If the decisions are not arbitrary, that would mean that other statisticians are likely to agree with the decision, or at least understand the logic behind it.
If I heard someone say that I would think they're making the point only that it was based on personal whim and not pure statistical chance. I wouldn't interpret it to mean that the person's whims are in any way reasonable, just that they're theirs.
I really like the integration of lower-level memory control in a superset of Python. Trying to maintain compatibility with such a large and varied ecosystem is a daunting task, and has the opportunity to be very valuable for many people who don't want (or are unable) to move away from the Python ecosystem. Kudos to you all for tackling such a difficult problem! Good luck, I look forward to seeing how you guys help to increase efficiency across the board!
It is a little disappointing that they're setting the bar against vanilla Python in their comparisons.
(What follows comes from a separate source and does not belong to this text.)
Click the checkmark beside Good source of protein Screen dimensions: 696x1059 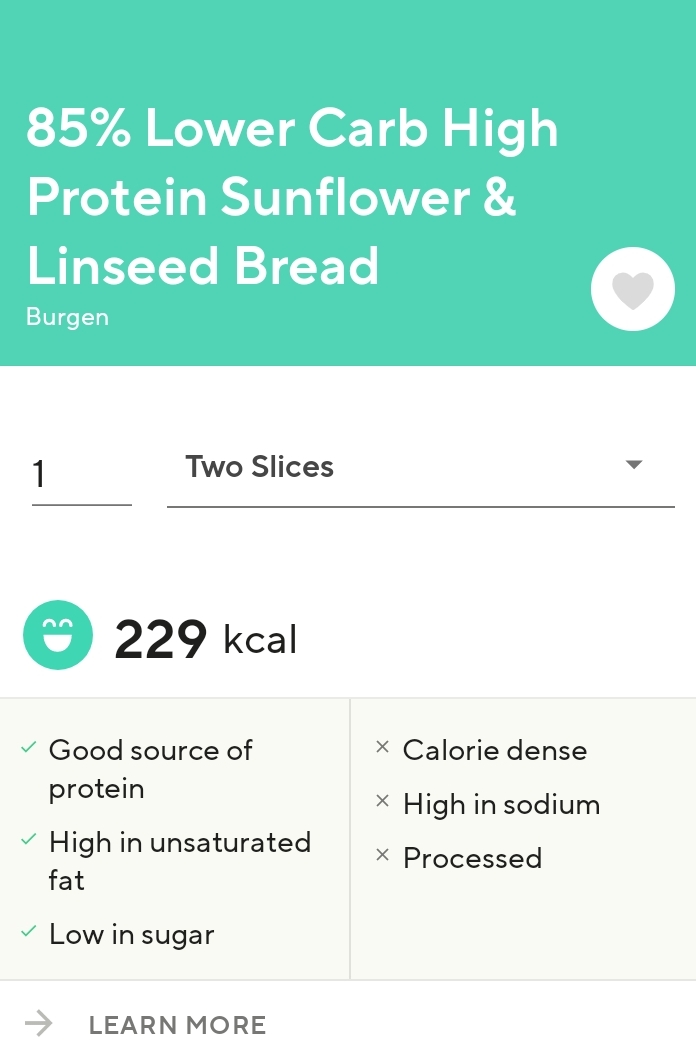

While I'm sure they have put massive engineering effort into their ML compiler, the demos they showed of matmul are not that impressive in an absolute sense; with the analogous Julia code, making use of [LoopVectorization.jl](https://github.com/JuliaSIMD/LoopVectorization.jl) to automatically choose good defaults for vectorization, etc...
julia> using LoopVectorization, BenchmarkTools, Test
function AmulB!(C,A,B)
@turbo for n = indices((C,B),2), m = indices((C,A),1)
Cmn = zero(eltype(C))
for k = indices((A,B),(2,1))
Cmn += A[m,k]*B[k,n]
end
C[m,n]=Cmn
end
end
M = K = N = 144; A = rand(Float32, M,K); B = rand(Float32, K,N); C0 = A*B; C1 = similar(C0);
AmulB!(C1,A,B)
@test C1 ≈ C0
2e-9*M*K\*N/@belapsed(AmulB!($C1,$A,$B))
96.12825754527164
I'm able to achieve 96GFLOPs on a single core (Apple M1) or 103 GFLOPs on a single core (AMD EPYC 7502). And that's not even as good as what you can achieve using e.g. TVM to do the scheduling exploration that Mojo purports to do.
Perhaps they have more extensive examples coming that showcase the capabilities further. I understand it's difficult to show all strengths of the entire system in a short demonstration video. :)
EDIT: As expected, there are significantly better benchmarks shown at https://www.modular.com/blog/the-worlds-fastest-unified-matr... so perhaps this whole discussion truly is just a matter of the demo not showcasing the true power of the system. Hopefully achieving those high performance numbers for sgemm is doable without too much ugly code.
Yeah I think no one will likely have any edge for a simple thing like a matrix multiplication since all the right abstractions are supported in both languages and they end up in the LLVM code gen. Having Python 3 backwards compatibility and easily deploying your code to, say, phones via a C++ API is quite big though.
It seems you are using N=144 where in the modular example they are doing N=1024. Significantly less computationally expensive of a calculation in this Julia example.
> The Julia correctness issues are things like basic math functions, called in simple normal ways, returning wrong numbers.
If you have an example of this, I'd be interested in tracking it down. I didn't see this in Yuri's blog post, nor am I aware of any egregious examples of this right now.